After familiarization trials, VO2max was determined by the use of a progressive exercise protocol on a cycle ergometer (Monark 824E, Valberg, Sweden), at 80 r.p.m. Exercise was started with a 15 min warm up period of 100 W for the males and 80 W for the female and the high-altitude natives, after which the workload was increased by 40 W every 2½ min until exhaustion. VO2max was defined as the value obtained when an increase in exercise intensity of 40 W did not result in any further increase in O2 uptake (VO2max; i.e., a decrease, no change, or an increase <150 mL/min). This procedure resulted in a plateau in VO2 in seven out of eight subjects.

Testing protocol

The SL residents were investigated in Copenhagen at SL, and about 1 week later when exposed to acute hypoxia (AH) by breathing 12.4% O2 in N2 (equivalent to 4100 m) from a Douglas bag (the subjects started to breath the hypoxic gas mixture 10 min before the start of exercise). Subjects were investigated again after 2 (2 W) and 8 (8 W) weeks of altitude acclimatization to 4100 m, and the experiments were also conducted at this altitude. During these two sessions, the maximal exercise test was followed by 1½ h of supine rest, after which they repeated the incremental exercise test to exhaustion. During this test, the subjects breathed air from a cylinder containing 35% O2 in nitrogen in order to reproduce a normoxic SL condition (barometric pressure at 4100 m≈470 mmHg, and this multiplied by 35% oxygen gives a PIO2 of 165 mmHg). The high-altitude natives were investigated with the same two protocols, i.e. once in hypobaric hypoxia, and once in hyperoxic normoxia. Before exercise start, and after the 15 min warm up period, a muscle biopsy was obtained from the vastus lateralis. Also, during the entire testing, blood samples were drawn from indwelling venous and arterial femoral catheters.

Measurements

VO2, VCO2, and VE were measured on-line by the use of standard open-circuit techniques (Oxygen Analyzer S-3A/I, Ametek, Padi, PA, USA; LB-2, Beckman, Midlan, ON, Canada; VRDC/HC-1, Parvo Medics, Salt Lake City, UT, USA). Before use, the system was calibrated against two gas mixtures previously measured by the micro-Scholander method. Flow was calibrated with a 3 L syringe. Pulmonary gas exchange was measured during the entire test at 15 s intervals. Blood samples were drawn from indwelling catheters in the femoral artery and vein. Blood flow was measured by the thermodilution method. For detailed procedure description, please see Lundby et al. (2004).

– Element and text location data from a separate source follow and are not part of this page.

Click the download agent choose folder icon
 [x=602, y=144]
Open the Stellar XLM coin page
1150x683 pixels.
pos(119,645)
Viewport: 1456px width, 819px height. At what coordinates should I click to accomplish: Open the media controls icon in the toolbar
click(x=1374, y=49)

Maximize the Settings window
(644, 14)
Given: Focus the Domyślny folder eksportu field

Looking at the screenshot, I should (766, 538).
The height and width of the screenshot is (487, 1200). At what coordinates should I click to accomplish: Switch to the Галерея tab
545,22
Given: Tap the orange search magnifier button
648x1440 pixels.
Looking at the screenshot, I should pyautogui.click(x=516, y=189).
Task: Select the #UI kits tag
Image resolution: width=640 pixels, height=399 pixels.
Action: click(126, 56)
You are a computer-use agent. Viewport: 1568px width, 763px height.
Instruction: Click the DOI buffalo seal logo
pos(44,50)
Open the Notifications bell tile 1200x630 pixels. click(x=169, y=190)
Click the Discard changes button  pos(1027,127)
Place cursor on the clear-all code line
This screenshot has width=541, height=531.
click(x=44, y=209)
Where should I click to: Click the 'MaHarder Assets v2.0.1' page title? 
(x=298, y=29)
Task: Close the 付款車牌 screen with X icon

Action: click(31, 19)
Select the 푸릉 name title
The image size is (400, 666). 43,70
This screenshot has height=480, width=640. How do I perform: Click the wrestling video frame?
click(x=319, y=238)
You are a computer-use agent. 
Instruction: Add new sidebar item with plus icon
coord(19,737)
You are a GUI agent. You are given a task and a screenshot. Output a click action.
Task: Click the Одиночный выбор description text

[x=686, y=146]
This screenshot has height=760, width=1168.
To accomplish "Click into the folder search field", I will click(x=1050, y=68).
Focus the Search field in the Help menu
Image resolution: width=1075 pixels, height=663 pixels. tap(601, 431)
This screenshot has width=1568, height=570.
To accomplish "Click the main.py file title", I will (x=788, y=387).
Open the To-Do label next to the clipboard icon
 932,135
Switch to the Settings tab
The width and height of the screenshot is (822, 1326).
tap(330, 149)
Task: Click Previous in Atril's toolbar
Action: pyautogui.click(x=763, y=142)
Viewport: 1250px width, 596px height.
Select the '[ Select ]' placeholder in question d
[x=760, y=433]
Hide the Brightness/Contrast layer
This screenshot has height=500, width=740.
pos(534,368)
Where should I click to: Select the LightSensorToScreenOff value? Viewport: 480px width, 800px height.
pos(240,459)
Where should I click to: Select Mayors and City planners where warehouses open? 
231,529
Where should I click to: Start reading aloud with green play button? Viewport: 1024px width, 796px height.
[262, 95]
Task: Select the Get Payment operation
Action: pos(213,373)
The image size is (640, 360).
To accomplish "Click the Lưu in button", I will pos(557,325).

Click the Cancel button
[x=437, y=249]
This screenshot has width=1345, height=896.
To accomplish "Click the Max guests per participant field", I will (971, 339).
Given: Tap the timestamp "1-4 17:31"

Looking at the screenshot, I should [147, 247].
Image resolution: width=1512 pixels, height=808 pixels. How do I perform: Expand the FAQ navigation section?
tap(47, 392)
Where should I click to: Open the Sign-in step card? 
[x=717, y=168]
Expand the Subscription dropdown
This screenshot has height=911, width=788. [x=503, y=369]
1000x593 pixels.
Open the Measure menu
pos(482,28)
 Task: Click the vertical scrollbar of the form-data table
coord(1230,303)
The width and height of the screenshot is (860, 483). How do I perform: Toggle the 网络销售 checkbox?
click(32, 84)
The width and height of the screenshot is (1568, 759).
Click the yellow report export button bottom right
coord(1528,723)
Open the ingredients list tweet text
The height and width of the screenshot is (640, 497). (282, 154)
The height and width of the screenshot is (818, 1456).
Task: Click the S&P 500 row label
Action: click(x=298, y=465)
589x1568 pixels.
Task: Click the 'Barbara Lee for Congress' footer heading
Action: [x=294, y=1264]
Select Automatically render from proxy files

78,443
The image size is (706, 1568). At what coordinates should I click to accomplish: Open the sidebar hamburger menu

Study C: the 1987, 1988, and 1991 Pikes Peak (4300 m) expeditions

The data presented here come from three independent studies performed on Pikes Peak between 1987 and 1991. Parts of the data have been published previously (Bender et al., 1988; Wolfel el al., 1991).

Subjects

Subjects for the 1987 (n=7), 1988 (n=7), and 1991 (n=6) Pikes Peak studies (mean age=24.2±1.8 years) were non-smoking, SL residents not involved in regular endurance training. The experimental design was similar for all three studies and was as follows: Subjects were tested at SL (Palo Alto VA Hospital – barometric pressure=754 mmHg), within the first 4 h of arrival at 4300 m (Pikes Peak – 464 mmHg), and after 21 days of residence at the summit of Pikes Peak (463 mmHg). Subjects maintained their normal physical activity levels (as that found at SL) during the 3 weeks at 4300 m to avoid any fluctuations in exercise. Additionally, their diet was strictly regulated to avoid weight loss normally associated with prolonged stay at altitude.

Testing protocol

Submaximal exercise tests were performed at SL, within 4 h of arrival to (acute) and after 21 days of residence at high altitude (chronic). Before exercise, subjects rested quietly for 90 min seated in a chair. Subjects then performed 45 min of submaximal steady-state exercise on the bicycle ergometer at an intensity of 50% VO2max obtained at SL, i.e. approximately 65% of altitude VO2max. During acute and chronic altitude exposure, an absolute exercise intensity similar to that of SL was chosen such that subjects were working at the same absolute VO2 across all three conditions. Respiratory measurements and blood samples were collected at rest (−15 and 0 min before exercise) and at 5, 15, 30, and 45 min of exercise.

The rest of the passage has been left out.